━━━━━ Dataset records

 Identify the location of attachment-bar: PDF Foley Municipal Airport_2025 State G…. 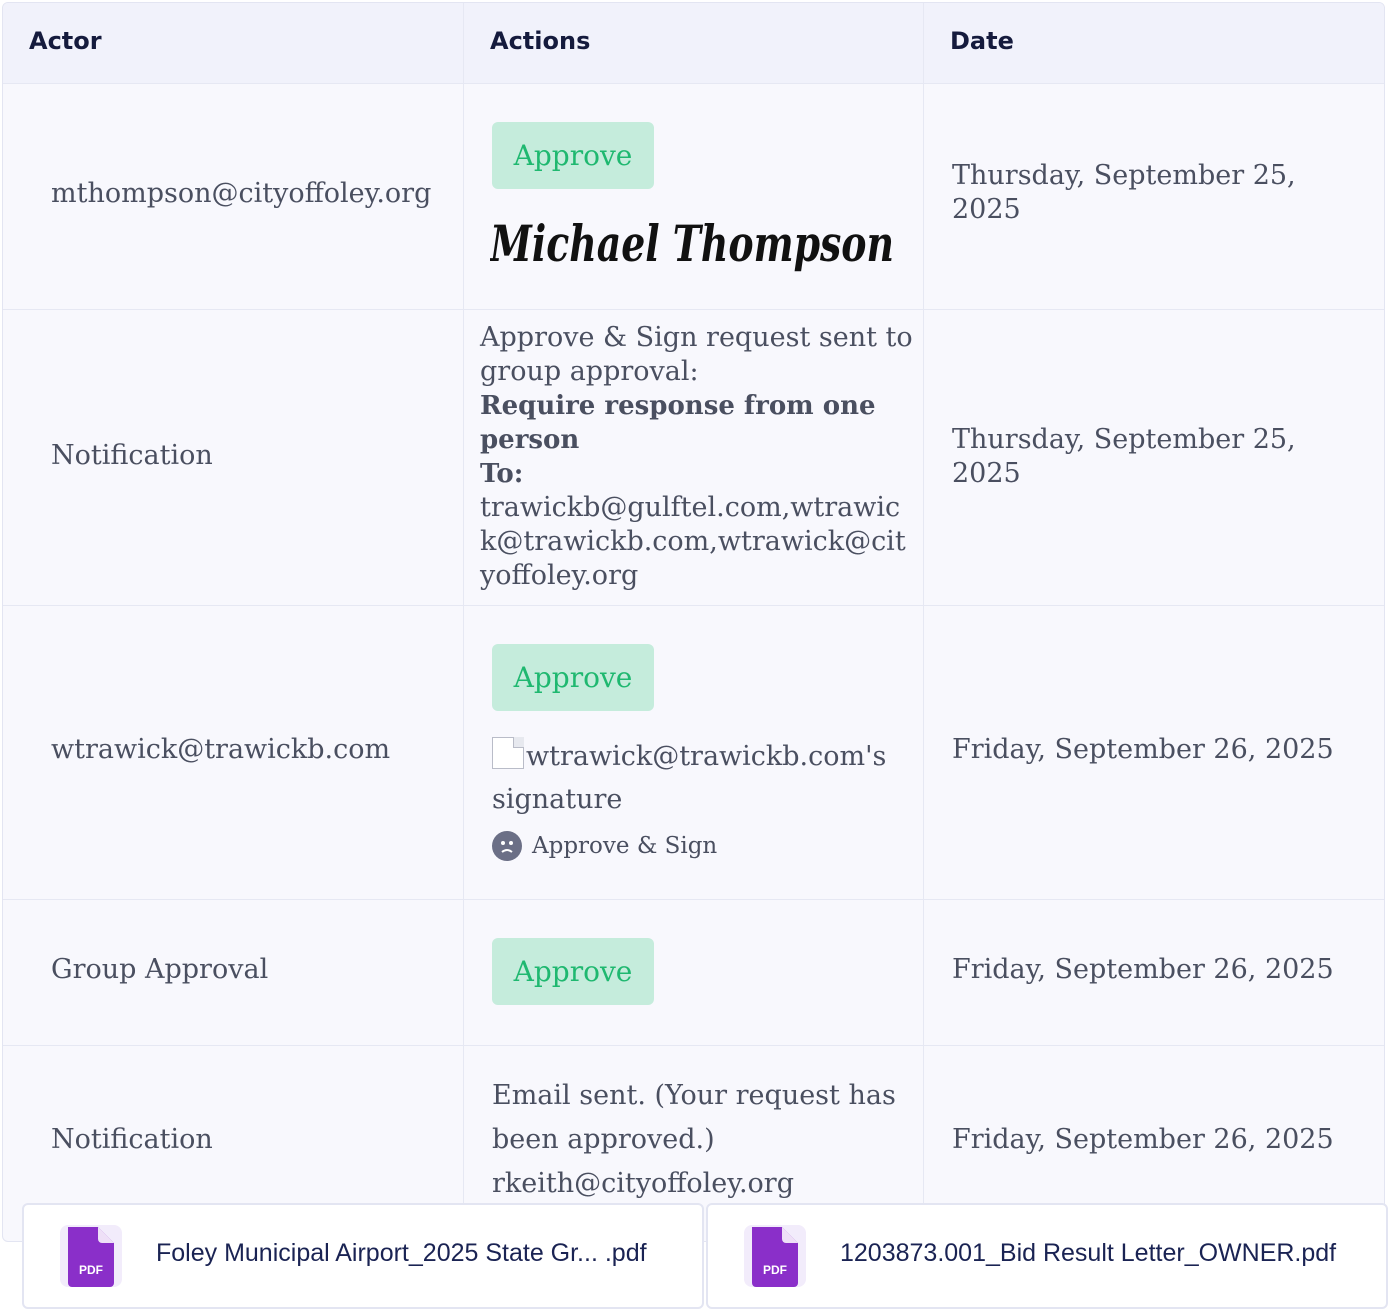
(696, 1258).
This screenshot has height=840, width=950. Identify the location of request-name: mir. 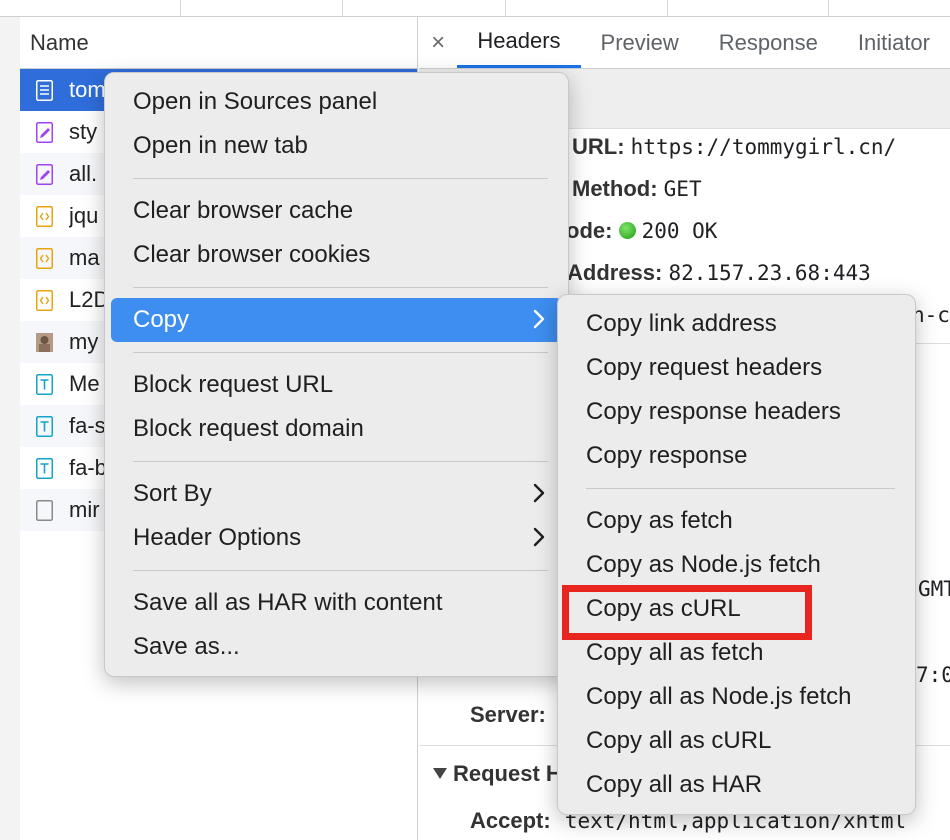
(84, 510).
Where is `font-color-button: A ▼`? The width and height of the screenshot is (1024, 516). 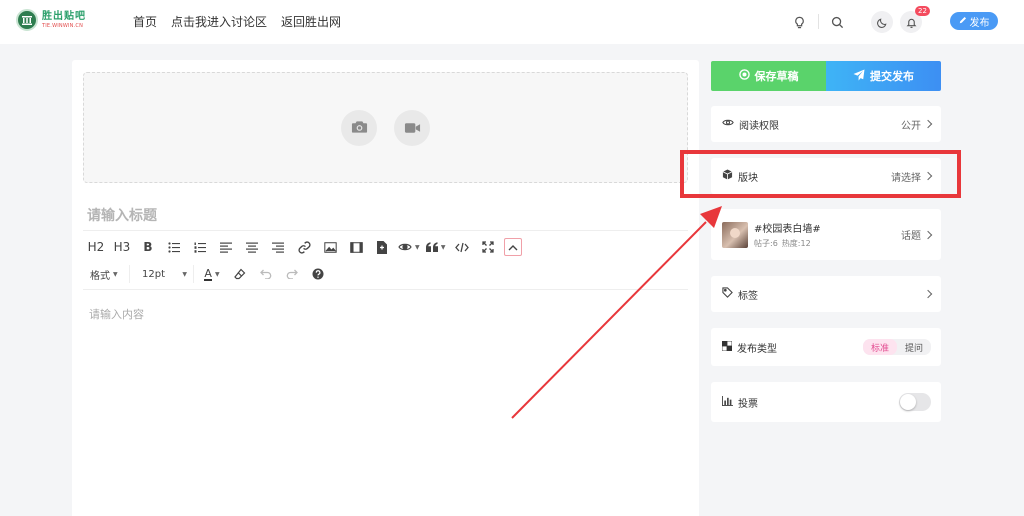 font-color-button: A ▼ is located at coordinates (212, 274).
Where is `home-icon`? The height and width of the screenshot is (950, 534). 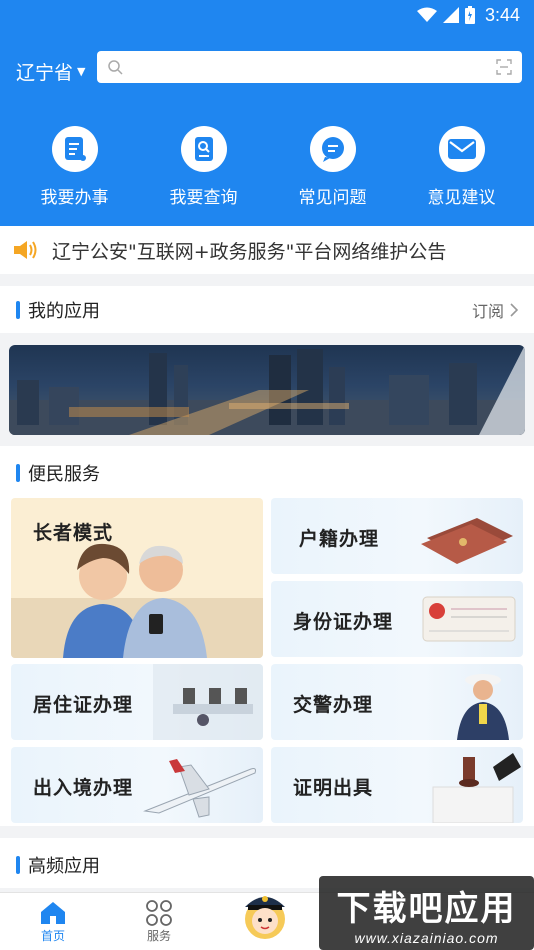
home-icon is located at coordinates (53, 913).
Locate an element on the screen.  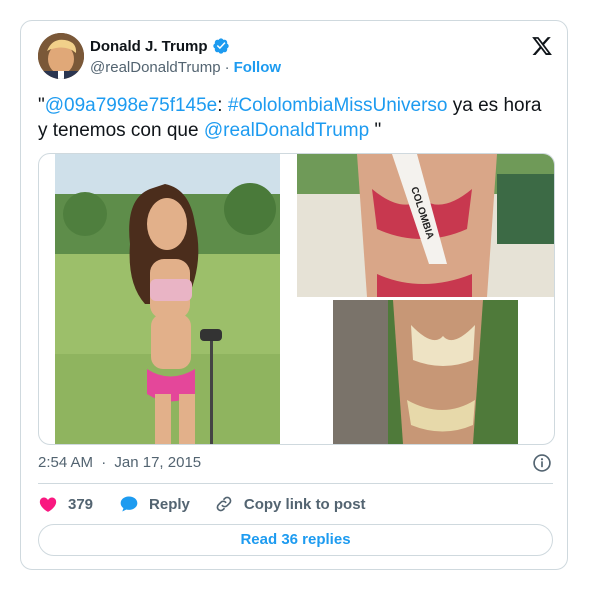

━━━━━━━━━━

▸ **Exercise aim**: Copy the data from the line containing "is (950, 534)." through the end of the data word for word, leaving out the pictures.

▸ **Task response**:
Where is `home-icon`? The height and width of the screenshot is (950, 534). 
home-icon is located at coordinates (53, 913).
Locate an element on the screen.  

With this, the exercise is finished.